#### [EXTRACTED TEXT]
◆ ◆ ◆ ◆ ◆
EXCLUSIVE: Man says Staten Island hospital refused to treat him because he's HIV positive

Wednesday, December 14, 2016
EXCLUSIVE: Man says hospital refused to treat him because he was HIV positive
Jim Dolan has the exclusive from Staten Island.

WEST NEW BRIGHTON, Staten Island (WABC) -- A man who was rushed to a hospital on Staten Island said the people who were treating him turned him away once they learned he was HIV positive.

James Rolkiewicz's head was reportedly slammed into the pavement by the two men who robbed him, a brutal mugging that left him bleeding and barely able to move. However, it was what he said happened next, when he got to Richmond University Hospital on Staten Island, that was so much worse.

"The nurse came over and she started asking me questions, 'do you have diabetes?' 'Do you have asthma?' and I told her I was HIV. She went back to the nurse's bench. She talked to a white doctor with blonde curly down to his collar, she came back to me and said 'you can leave,'" he said.

Rolkiewicz said he asked whether the nurse was going to wipe the blood off.

"She said 'leave!' -- very nasty," he added.

Rolkiewicz said the hospital did not check his injured leg or his head, which was still bleeding.

"A hospital, a medical facility cannot refuse to treat a patient who comes there with injuries. They discriminated against him based upon his condition that he has HIV, and they threw him out to the curb, didn't treat him," Attorney Pamela Roth said.

The hospital disputes Rolkiewicz's story, saying that's not what happened.

"We strongly dispute these allegations," a spokesman said in a prepared statement. "Regardless of ailments or conditions, all of ailments or conditions, all of our patients are treated equally and appropriate care rendered."

However, Rolkiewicz, who has been HIV positive for 33 years, said that wasn't his experience. He said the hospital has apologized to him, saying that 'it never happened before here.' Rolkiewicz doesn't believe that.

"I suppose if they've done it to me, they must have done it to somebody else," Rolkiewicz said.

The hospital said it found the story difficult to believe, because the facility treats many people who are HIV positive. Nonetheless, Mr. Rolkiewicz and his attorney are planning a lawsuit for violations of the Americans with Disabilities Act.
◆ ◆ ◆ ◆ ◆
#### [SUPPLIED MATERIAL]
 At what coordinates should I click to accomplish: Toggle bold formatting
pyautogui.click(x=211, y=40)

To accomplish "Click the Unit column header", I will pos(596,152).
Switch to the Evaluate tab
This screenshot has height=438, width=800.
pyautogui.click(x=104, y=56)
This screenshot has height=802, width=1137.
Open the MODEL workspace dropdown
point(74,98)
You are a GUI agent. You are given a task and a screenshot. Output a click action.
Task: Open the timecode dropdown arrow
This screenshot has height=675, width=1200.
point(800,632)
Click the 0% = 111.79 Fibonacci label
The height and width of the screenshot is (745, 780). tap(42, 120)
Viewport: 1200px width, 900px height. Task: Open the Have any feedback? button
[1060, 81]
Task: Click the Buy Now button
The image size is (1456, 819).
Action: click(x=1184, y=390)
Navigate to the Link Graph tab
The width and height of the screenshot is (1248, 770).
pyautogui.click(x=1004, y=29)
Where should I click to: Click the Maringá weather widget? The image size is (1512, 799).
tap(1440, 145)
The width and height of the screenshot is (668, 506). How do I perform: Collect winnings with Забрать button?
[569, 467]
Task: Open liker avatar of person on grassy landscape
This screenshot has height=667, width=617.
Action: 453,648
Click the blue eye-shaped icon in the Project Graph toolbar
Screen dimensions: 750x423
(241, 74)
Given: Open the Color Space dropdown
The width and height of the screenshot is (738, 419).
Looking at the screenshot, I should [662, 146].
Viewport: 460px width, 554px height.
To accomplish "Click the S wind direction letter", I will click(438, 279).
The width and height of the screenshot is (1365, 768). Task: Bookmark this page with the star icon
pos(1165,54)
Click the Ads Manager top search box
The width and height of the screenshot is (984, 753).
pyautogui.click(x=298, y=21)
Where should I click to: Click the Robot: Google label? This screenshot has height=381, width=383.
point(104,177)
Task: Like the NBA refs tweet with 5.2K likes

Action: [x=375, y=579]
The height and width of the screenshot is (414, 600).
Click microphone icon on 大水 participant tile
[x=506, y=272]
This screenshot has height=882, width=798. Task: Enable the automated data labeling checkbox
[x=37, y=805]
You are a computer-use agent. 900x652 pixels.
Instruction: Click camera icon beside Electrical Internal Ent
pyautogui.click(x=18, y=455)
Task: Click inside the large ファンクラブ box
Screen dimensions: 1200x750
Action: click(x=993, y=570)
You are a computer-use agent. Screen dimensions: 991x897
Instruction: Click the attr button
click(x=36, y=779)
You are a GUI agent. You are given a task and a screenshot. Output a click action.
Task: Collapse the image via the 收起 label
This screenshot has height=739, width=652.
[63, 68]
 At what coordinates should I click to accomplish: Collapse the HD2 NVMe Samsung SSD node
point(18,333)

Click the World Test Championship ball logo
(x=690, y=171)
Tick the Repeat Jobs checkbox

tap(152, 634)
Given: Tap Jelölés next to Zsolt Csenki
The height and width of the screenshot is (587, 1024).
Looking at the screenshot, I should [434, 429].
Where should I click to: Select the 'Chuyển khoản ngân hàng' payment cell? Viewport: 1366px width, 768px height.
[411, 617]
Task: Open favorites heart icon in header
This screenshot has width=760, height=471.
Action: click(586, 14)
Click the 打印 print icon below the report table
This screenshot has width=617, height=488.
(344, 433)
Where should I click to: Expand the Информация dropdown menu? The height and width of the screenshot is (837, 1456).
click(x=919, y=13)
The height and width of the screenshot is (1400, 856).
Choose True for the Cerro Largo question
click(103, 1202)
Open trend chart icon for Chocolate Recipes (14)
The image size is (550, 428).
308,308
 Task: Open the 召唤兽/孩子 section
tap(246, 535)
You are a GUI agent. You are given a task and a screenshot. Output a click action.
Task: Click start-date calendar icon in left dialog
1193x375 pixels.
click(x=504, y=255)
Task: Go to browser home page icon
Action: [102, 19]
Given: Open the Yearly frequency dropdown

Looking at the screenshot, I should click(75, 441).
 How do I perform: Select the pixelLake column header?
◆ ◆ ◆ ◆ ◆
#### [WHAT IS EXPECTED]
From the news report on the Staten Island hospital, please translate this sentence into Spanish: "Rolkiewicz said he asked whether the nurse was going to wipe the blood off." These items come from a separate source.

#### [WORKED SOLUTION]
Rolkiewicz dijo que preguntó si la enfermera iba a limpiarle la sangre.